This tutorial explains classification in details, however you can check the MNIST demo to get a general idea.
In this tutorial, we shall build a handwritten digit classifier with the datasets from the previous tutorial as the train/test data. If you did not go through that tutorial or don't want to, the compiled dataset we are going to use in this tutorial can be downloaded here mnist_compiled_data.zip.
You should unzip this to some folder (Example: /home/rex/eb_dataset/)
In our tutorial, we shall build a convolution network which would distinguish different digits from each other and give a correct label to each input digit image in our test set.
If you do not know what a convolution network(convnet) is, we recommend that you read about convnets over heresection for a quick starter on the concepts behind convnets.
In this tutorial, we are going to build a convnet with the architecture given in Figure 1. This architecture is commonly referred to as Lenet-5

Let us first list out what we already know about how we want our convnet to be.
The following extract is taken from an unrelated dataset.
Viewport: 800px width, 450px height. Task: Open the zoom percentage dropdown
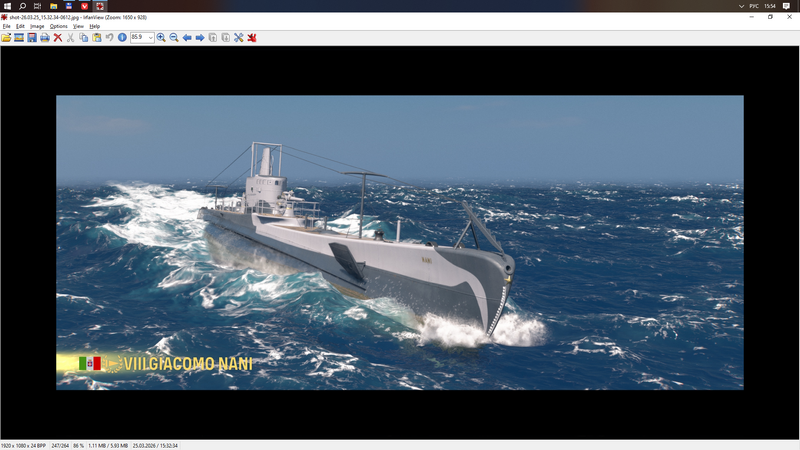pos(150,37)
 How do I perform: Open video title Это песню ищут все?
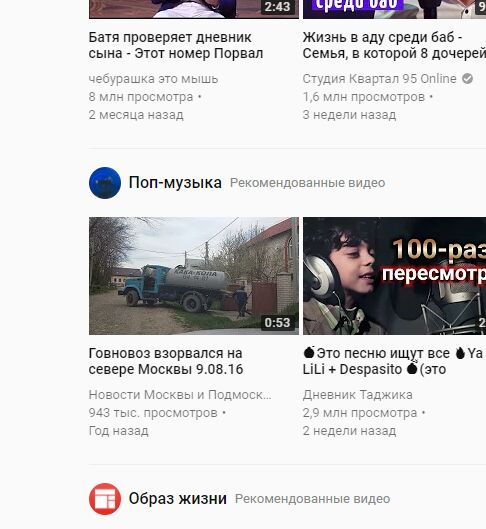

In this step, we are going to write a very simple configuration file that passes several parameters to a generic training binary. The trainer reads the conf file and trains the network accordingly. We adopted this method because it is much easier and less cumbersome to write and make changes to a conf file than writing your c++ trainer and having to recompile it every time you change your architecture or parameters. We are going to do the following next:
1. Name a file as tutorial2.conf and open it with your favorite text editor.
The conf file that we are going to write has very simple syntax and is similar to unix shell scripting syntax
Comments start with a #
Variables are defined without a $ but are referred with a $. Example
a = hi #defining variable 'a' to be the string "hi"
b = ${a} #here b will become "hi"
b = a #here b will become the string "a"
c = 10 # c takes the value 10
Isn't that simple :)
To describe the convnet architecture shown in the picture above, we use the syntax scheme described above, and write our configuration file.
The key to describe the architecture, is the arch variable. The training utility looks for that variable and derives the architecture from that. Since we want our architecture to be cscscf, i.e. convolution, bias, non-linearity, subsampling, convolution, bias, non-linearity, subsampling, convolution bias, non-linearity, and fully connected (as described in the image),let us write our arch variable to reflect that. In our convnet architecture, after each convolution layer, we also add an “absolute” layer and a subtractive normalization layer, which improve performance usually.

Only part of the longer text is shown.